RESULT OF 26th WORLD CUP FINAL 2004 (after third final competition):
1, Bruno Broucqsault (Dileme de Cephe) Fra 0;
2, Meredith Michaels-Beerbaum (Shutterfly) Ger 4;
3, Markus Fuchs (Tinka's Boy) Sui 8;
4, Eugenie Angot (Cigale du Tallis) Fra 9;
5, Marco Kutscher (Montender) Ger 13;
equal 6, Juan Carlos Garcia (Albin) Ita, Malin Baryard (H&M Butterfly Flip) Swe 14;
8, Wim Schroder (Eurocommerce Montreal) Ned 16;
9, Rolf-Goran Bengtsson (MacKinley) Swe 18;
10, Thomas Velin (Equest Carnute) Den 19;
11, Ludo Philippaerts (Parco) Bel 23;
12, Richard Spooner (Hilton Flight) USA 25;
13, Marcus Ehning (Anka) Ger 26;
14, Eric Van der Vleuten (Audi's Jikke) Ned 27;
15, Michael Whitaker (Portofino/Handel) GB 29;
FACTS AND FIGURES
Of the riders competing in Milan this weekend, Britain's Michael Whitaker has the greatest number of starts in World Cup Finals - 15. Next in line are Lars Nieberg and Ludo Philippaerts who have started on 10 occasions while Rodrigo Pessoa, who withdrew after the first competition, has had nine starts.
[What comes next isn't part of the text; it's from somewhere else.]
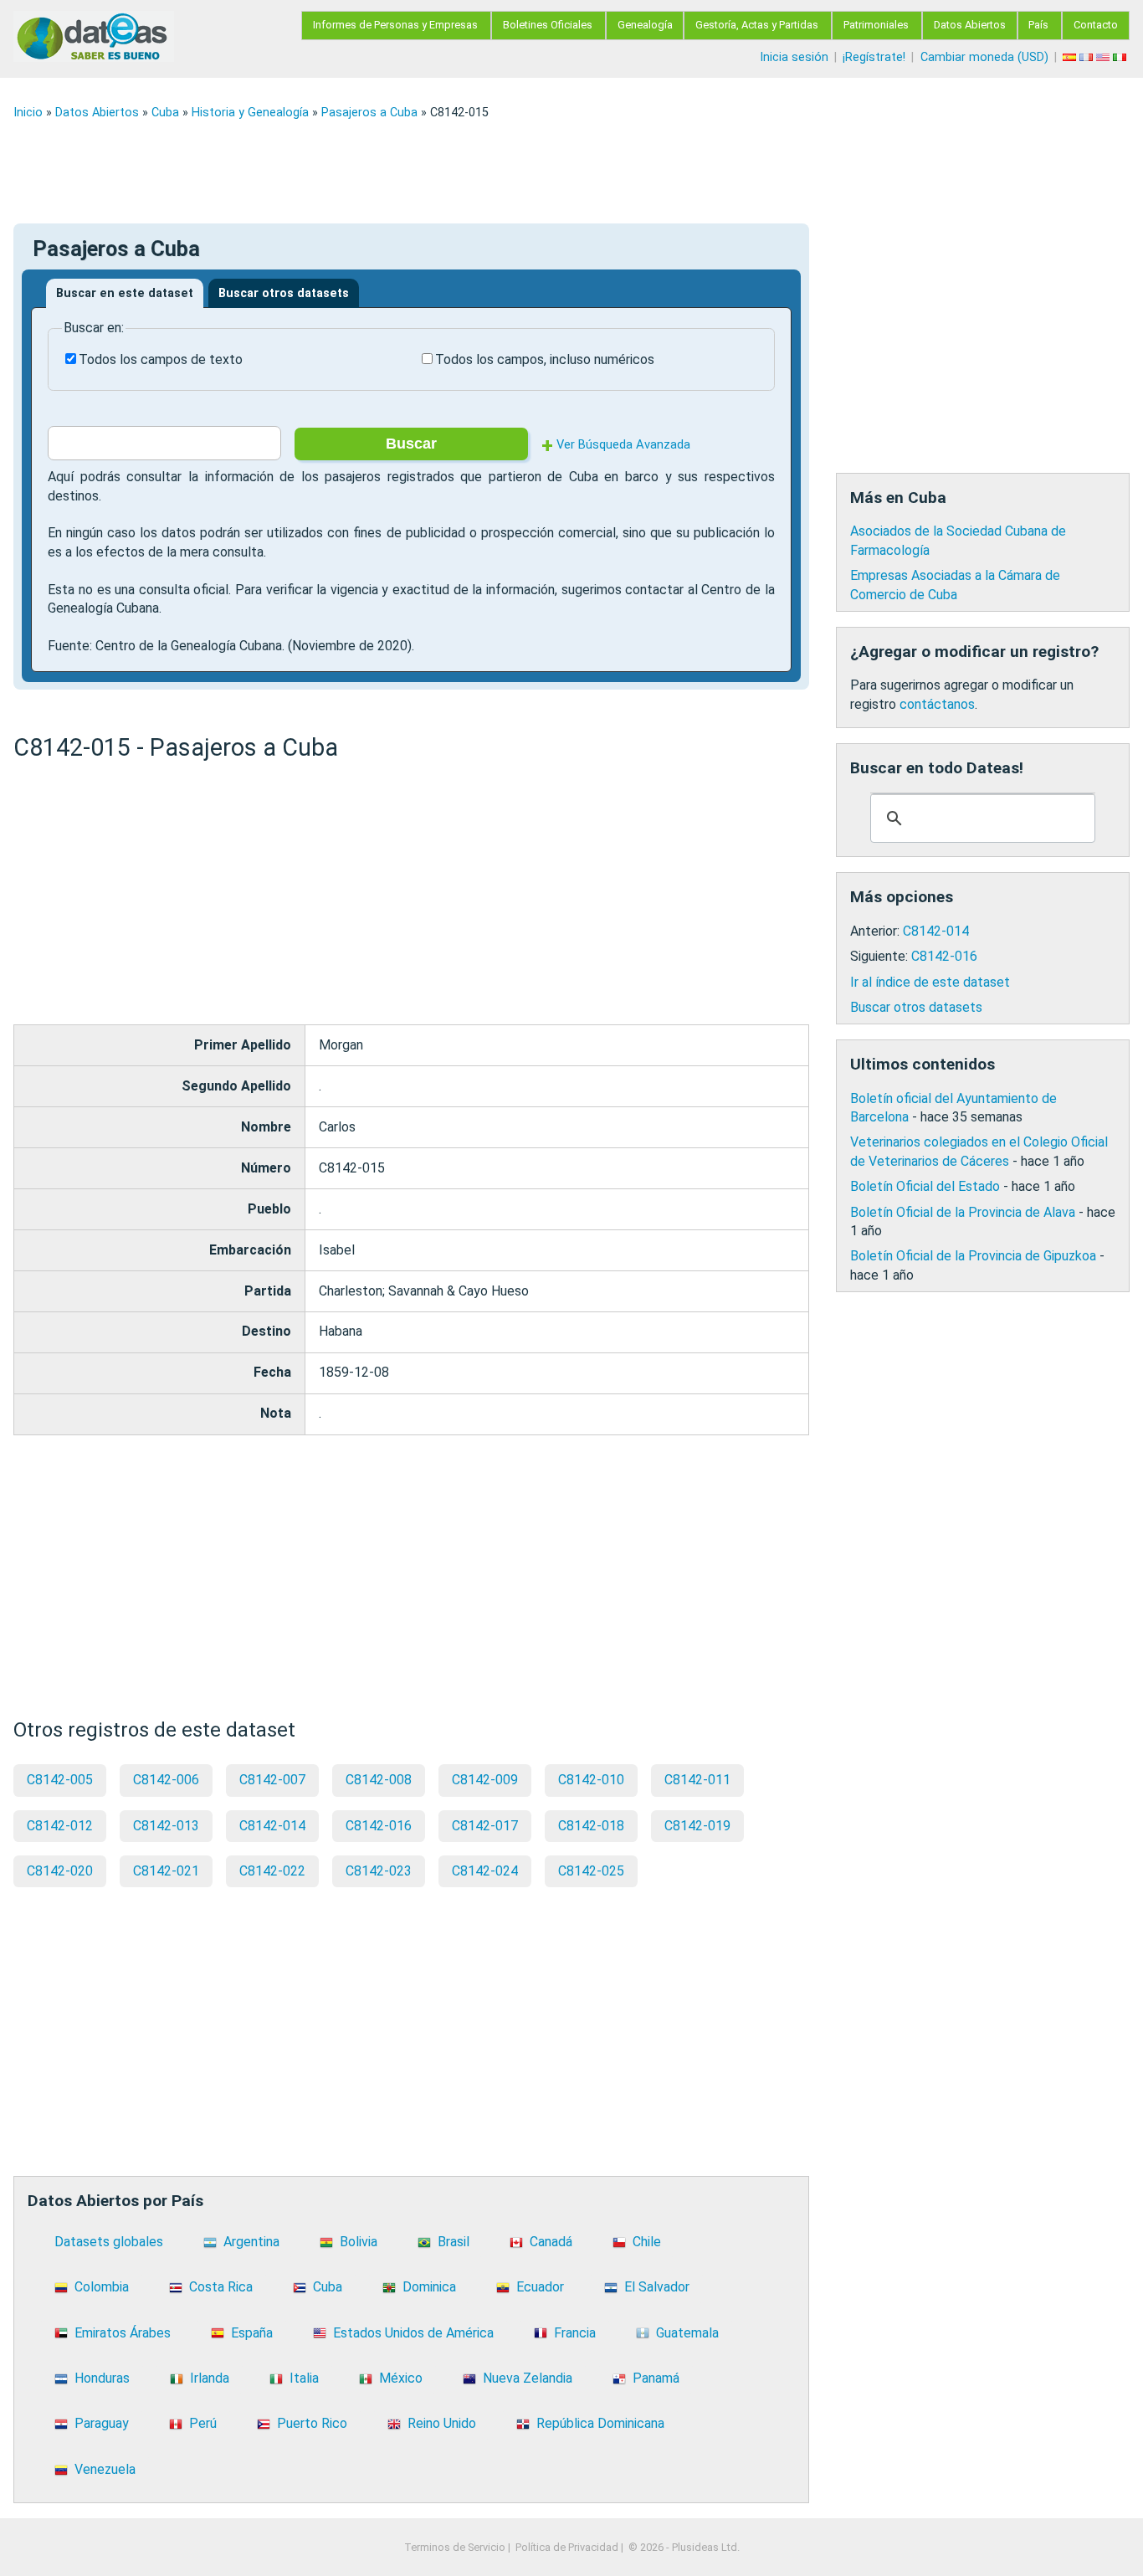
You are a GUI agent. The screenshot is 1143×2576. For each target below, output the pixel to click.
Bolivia (358, 2242)
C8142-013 (166, 1826)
The winners of the 12 FEI World Cup 2003/2004 leagues were as follows:
Western Europe - Meredith Michaels-Beerbaum (Ger); Central Europe - Gunnar Klettenberg (Est); USA East Coast - Molly Ashe (USA); USA West Coast - Richard Spooner (USA); Canada - Ainsley Vince (Can); South America - Marcelo Lemes de Souza (Bra); Australia (Chris Chugg); New Zealand - Sally Steiner; Japan - Takamichi Mashiyama; South Africa - Dominey Alexander; South East Asia - Qabil Ambak (Mas); Central Asia - Alexander Tishkov (Kaz).
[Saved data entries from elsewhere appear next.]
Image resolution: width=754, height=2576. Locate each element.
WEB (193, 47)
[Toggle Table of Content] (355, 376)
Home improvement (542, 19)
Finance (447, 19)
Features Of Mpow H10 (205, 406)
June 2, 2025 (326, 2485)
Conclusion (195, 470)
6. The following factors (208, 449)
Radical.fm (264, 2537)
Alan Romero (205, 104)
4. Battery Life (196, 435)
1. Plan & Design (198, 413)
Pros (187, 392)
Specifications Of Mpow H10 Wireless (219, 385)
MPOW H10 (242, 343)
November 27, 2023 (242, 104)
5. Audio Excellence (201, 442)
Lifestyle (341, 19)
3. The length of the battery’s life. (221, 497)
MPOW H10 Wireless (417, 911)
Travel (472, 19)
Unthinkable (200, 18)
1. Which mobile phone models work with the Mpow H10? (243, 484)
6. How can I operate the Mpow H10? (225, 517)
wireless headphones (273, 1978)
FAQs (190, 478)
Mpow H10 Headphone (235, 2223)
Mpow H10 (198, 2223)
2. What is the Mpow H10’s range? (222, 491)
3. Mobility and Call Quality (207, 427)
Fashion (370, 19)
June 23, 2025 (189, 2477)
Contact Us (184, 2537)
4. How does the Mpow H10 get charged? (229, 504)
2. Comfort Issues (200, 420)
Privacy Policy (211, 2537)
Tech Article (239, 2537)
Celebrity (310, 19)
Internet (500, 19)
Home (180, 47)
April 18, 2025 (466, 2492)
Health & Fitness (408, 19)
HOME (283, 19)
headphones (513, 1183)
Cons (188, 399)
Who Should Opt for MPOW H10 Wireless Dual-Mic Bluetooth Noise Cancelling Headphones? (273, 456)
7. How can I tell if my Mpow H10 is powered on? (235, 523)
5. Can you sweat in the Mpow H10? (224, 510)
Riders from 12 different leagues qualify for the Final - Central Europe, Western Europe, USA West Coast, USA East Coast, Canada, South America, South Africa, Central Asia, South East Asia, Japan, Australia and New Zealand.
Only one rider has ever won the series three years in succession - Rodrigo Pessoa winner in 1998/99/2000 - even more remarkably the Brazilian rider achieved that distinction partnering the same horse on each occasion - Baloubet du Rouet.
Rodrigo was just 25 years old when he recorded his first success but the youngest rider ever to win the World Cup title was Canada's Mario Deslauriers who was 19 years of age when steering Aramis to victory in 1984.
In 2003, a total of 41 riders competed and Pessoa and Baloubet finished in the top three for the sixth consecutive time.
Gothenburg (Gteborg) has been the most visited venue for the final which has been staged there on 10 occasions. The finals alternate between Europe and the United States of America. Las Vegas, venue in 2000 and again in 2003, will host the 2004/2005 final next April.
In 2003 the winner was Markus Ehning (Anka), second was Rodrigo Pessoa (Baloubet du Rouet) and third was Malin Baryard (H&M Butterfly Flip).